A new initiative lets dealers run their vehicles through World Omni Financial Corp.'s fleet lanes at 22 auto auctions around the country.

For the seller, life in the auction lane is often better if it's a fleet/lease lane, says Andrew M. Mahoney, a World Omni vice president who runs and co-developed the effort called Auction Advantage.

Selling in a fleet-lease lane opposed to a regular dealer lane offers several advantages, including a 70% first-run chance of selling versus 40%, higher consignments, an online inventory management system and earlier auction times when buyers “still have money to spend,” he says.

He adds, “Dealer gets to leverage the benefits of a big-fleet consigner without actually being one.”

World Omni at auction sold 50,000 vehicles from its lease portfolio last year. Mahoney expects Auction Advantage dealer participants to add 8,000-9,000 vehicles to that this year and about 15,000 in 2005 as the program ramps up.

Dealers pay a sliding scale fee based on what the car sells for. Typically, the fee is about $100. The benefits offset that, says Mahoney.

He sees it as a win-win-win for dealers, auctions and World Omni along with its colleague company, CenterOne Financial Services.

Why might a car do better in one lane over another? There are various reasons, psychological and otherwise, according to Mahoney.

He explains, “Dealers will say, ‘I don't understand why I stand in your lane and pay a higher price for your car where three lanes over the identical car may be running in a dealer lane. I know there's no difference between those cars but psychologically I'm willing to pay more for yours and so is everyone else.’

“They know we're there to sell. We got another 10,000 vehicles coming in the next few months. We know about where the market is. Buyers want to go to a lane where if they bid a fair price, we're going to sell. In a dealer lane, if you put more in a trade to make a new-car deal up front, the wholesale market is not going to take that into consideration.”

Selling in World Omni lanes requires full disclosure and calculating minimum bids using a web application that computes pricing based on Black Book value, vehicle options and market conditions.

“We're professional remarketers and we want to be fair,” says Mahoney. “It's not worth making a few hundred extra dollars to jeopardize the reputation we've built up over the years.”

So far, 350 dealers have signed up and 200 are selling cars through the program.

It's particularly effective for small franchise dealers in a big market who might otherwise lack clout at the local auction, says Mahoney. It's also beneficial to dealers who own 3-6 stores and are looking to standardize processes at all of them.

“If you are going to sell it 70% of time versus 40% and you don't have to touch it, move it, wash it three weeks in a row, it becomes a win even though you may earn a per-unit fee less than you would through the dealer lanes,” Mahoney says.

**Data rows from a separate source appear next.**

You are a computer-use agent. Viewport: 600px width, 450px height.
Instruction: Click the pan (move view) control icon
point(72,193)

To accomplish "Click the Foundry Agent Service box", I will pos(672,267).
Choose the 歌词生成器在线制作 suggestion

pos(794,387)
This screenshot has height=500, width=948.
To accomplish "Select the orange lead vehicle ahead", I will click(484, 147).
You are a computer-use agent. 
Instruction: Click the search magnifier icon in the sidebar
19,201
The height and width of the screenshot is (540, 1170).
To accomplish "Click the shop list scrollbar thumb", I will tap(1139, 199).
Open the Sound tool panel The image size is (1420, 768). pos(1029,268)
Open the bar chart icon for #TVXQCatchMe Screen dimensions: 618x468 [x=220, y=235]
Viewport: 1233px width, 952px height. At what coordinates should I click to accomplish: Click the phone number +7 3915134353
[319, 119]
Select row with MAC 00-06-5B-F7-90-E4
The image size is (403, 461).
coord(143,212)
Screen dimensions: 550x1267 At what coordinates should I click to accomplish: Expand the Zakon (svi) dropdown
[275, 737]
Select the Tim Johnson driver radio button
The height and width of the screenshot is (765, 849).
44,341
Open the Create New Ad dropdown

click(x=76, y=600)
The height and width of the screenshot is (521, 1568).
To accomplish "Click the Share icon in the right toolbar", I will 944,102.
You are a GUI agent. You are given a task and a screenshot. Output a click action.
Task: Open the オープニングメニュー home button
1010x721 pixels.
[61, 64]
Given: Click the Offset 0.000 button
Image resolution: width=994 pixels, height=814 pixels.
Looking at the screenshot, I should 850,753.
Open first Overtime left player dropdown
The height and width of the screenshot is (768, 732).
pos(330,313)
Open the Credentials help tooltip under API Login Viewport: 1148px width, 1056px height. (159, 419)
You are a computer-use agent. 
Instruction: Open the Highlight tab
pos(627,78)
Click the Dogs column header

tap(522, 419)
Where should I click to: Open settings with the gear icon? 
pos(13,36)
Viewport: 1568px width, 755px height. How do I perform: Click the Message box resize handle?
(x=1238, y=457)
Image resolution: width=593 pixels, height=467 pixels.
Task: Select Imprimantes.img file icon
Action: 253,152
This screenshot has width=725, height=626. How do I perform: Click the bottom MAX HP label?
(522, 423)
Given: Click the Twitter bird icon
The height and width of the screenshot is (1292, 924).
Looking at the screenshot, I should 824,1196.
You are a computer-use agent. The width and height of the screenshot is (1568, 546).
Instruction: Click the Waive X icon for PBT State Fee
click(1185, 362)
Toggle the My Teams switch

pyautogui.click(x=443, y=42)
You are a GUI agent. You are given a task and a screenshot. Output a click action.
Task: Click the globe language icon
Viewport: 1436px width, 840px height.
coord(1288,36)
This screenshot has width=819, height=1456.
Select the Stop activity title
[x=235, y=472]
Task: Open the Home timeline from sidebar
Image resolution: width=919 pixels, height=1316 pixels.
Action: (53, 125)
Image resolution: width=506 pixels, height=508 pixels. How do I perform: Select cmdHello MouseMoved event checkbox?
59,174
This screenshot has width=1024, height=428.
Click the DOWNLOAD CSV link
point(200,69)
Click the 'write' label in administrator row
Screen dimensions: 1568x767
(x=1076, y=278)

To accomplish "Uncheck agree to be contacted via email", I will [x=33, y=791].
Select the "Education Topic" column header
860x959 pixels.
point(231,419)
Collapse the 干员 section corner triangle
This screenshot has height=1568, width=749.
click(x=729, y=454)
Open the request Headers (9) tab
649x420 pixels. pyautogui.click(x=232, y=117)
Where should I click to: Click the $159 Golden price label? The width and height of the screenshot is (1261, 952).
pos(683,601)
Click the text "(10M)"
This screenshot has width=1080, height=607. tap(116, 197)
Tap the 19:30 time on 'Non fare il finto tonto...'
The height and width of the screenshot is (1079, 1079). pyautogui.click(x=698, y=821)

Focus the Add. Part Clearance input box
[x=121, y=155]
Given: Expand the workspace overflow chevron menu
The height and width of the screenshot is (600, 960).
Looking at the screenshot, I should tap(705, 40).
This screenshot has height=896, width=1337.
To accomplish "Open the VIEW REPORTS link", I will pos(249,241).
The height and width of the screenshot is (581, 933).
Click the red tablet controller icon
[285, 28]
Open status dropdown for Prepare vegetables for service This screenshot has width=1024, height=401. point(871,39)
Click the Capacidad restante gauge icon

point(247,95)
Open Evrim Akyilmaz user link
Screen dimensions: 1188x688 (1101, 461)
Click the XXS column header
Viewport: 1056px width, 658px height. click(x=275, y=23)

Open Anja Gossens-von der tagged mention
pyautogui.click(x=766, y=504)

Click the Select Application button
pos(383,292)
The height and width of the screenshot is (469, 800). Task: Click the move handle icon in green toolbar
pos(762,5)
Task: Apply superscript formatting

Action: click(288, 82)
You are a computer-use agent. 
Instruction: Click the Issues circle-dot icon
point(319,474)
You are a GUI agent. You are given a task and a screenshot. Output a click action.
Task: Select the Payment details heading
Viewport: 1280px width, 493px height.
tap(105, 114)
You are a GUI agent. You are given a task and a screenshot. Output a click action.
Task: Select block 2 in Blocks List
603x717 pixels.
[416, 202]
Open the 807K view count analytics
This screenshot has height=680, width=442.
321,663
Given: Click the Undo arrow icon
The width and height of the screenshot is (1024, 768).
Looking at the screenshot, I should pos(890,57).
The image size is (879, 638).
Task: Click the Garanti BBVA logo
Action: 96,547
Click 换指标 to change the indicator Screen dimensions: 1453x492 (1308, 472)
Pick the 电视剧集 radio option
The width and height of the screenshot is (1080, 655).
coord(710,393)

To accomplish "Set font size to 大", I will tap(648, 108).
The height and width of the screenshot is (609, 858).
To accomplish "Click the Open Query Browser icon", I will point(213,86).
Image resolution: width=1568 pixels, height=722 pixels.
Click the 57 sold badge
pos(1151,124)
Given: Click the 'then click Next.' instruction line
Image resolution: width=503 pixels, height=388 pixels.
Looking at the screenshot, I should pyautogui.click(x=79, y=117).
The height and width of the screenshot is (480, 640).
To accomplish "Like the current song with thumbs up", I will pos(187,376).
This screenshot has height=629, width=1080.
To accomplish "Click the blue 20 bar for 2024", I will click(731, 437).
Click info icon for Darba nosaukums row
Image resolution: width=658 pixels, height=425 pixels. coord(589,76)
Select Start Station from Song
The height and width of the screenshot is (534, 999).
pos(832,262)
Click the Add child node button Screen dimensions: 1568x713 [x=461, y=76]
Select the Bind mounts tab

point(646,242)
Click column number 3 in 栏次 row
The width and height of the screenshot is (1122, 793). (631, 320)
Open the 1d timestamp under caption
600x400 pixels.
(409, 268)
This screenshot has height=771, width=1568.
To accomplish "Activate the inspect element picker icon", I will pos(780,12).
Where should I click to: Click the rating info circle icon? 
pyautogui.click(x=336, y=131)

But he warns it isn't for everybody. “This isn't a panacea for retailing out of problems in the auction lanes.”

Auto auctions were receptive when the idea was first pitched to them, he says.

“They said, ‘Let's try it.’ Initially we said we didn't want buyers to know it's a dealer car. They said they didn't think that's fair to the buyer. So we came up with putting an Auto Advantage sticker in the windshield. It indicates it's different only because the owner is different. The process is still the same.”